BEGIN Supplied passage
-Shares surge after upbeat sales forecast and share buyback

-Investors welcome belt tightening and productivity focus

-Metaverse losses expected to increase in 2023

Shares in Facebook parent Meta Platforms (META:NASDAQ) surged 20% in aftermarket trading after forecasting stronger than expected first quarter revenues, boosting productivity and increasing share buybacks.

The jump in the shares comes after they have lost more than 60% of their value over the last two years.

The new guidance topped analysts’ estimates of $27.14 billion according to Refinitiv data and if delivered would see the company returning to year-on-year growth.

After spending $27.9 billion on share buybacks in 2022 the company intends to increase the pace to $40 billion.

FOCUS ON PROFITABILITY WELCOMED BY INVESTORS

Meta lowered guidance on capital expenditures by around 11% to between $30 billion and $33 billion as it moves to a more efficient data centre architecture.

The company is also looking to rein in operating costs and now expects them to be around 3% lower at between $89 billion and $95 billion based on a slower than anticipated growth in payrolls. Meta announced 11,000 job cuts in November 2022.

Fourth quarter revenues to 31 December of $32.1 billion were down 4.5% compared with a year ago but above consensus estimates of $31.53 billion according to Refinitiv data.
END Supplied passage
BEGIN Information provided
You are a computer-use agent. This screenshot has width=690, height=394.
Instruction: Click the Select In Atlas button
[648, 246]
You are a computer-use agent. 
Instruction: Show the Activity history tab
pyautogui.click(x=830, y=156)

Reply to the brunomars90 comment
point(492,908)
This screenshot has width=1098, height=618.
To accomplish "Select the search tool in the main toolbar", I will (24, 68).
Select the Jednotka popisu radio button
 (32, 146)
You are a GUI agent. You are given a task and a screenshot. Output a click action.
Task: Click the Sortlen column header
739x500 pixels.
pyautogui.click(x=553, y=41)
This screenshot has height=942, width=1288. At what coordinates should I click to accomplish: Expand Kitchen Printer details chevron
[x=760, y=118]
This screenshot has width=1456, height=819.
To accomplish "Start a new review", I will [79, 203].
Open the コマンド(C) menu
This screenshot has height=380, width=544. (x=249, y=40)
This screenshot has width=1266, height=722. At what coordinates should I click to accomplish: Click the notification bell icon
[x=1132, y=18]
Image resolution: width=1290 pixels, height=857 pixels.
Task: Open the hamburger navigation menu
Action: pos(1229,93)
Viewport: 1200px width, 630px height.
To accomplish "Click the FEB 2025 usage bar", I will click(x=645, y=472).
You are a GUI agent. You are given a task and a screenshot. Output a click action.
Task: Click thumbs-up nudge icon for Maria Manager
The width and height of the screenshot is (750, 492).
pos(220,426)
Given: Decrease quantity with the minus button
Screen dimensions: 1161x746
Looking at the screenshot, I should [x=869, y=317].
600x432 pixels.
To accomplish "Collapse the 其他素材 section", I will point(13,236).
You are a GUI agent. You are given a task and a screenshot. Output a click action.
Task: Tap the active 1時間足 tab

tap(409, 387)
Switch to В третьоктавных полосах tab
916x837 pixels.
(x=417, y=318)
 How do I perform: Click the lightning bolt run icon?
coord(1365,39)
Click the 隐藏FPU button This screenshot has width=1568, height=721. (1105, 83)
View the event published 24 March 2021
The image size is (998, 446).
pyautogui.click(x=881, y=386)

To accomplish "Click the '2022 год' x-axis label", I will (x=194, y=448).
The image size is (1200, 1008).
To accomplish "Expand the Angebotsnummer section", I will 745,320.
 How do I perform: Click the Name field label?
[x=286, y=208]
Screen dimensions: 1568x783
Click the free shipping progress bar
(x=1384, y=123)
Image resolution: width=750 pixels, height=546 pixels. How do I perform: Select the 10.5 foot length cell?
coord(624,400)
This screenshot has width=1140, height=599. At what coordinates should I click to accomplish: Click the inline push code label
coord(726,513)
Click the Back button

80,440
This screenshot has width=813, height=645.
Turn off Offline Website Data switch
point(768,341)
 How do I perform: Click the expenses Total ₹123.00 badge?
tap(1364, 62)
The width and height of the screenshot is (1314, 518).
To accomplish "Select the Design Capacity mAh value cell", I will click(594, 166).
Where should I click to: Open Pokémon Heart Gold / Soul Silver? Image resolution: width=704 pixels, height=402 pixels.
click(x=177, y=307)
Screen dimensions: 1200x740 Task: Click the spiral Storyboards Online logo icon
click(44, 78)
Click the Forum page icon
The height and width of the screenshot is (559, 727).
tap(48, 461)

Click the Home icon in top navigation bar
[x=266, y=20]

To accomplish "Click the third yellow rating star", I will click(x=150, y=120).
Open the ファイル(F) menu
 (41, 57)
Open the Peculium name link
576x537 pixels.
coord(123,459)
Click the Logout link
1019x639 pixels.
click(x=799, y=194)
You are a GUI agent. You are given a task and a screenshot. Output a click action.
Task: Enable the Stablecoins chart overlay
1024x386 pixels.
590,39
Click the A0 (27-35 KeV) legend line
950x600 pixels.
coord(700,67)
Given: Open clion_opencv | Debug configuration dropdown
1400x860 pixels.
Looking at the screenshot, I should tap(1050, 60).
END Information provided
Tasks to perform
• 1. Which percentages appear in the Meta earnings article?
• 2. In the Meta earnings article, swap "topped" for "beat" and write out the part starting at "The new guidance" and ending at "to year-on-year growth.".
• 3. According to the Meta earnings article, how many job cuts did Meta announce in November 2022?
These stored lines aren't needed.

Final answers
• 1. 20%, 60%, 11%, 3%, 4.5%

• 2.
The new guidance beat analysts’ estimates of $27.14 billion according to Refinitiv data and if delivered would see the company returning to year-on-year growth.

• 3. 11,000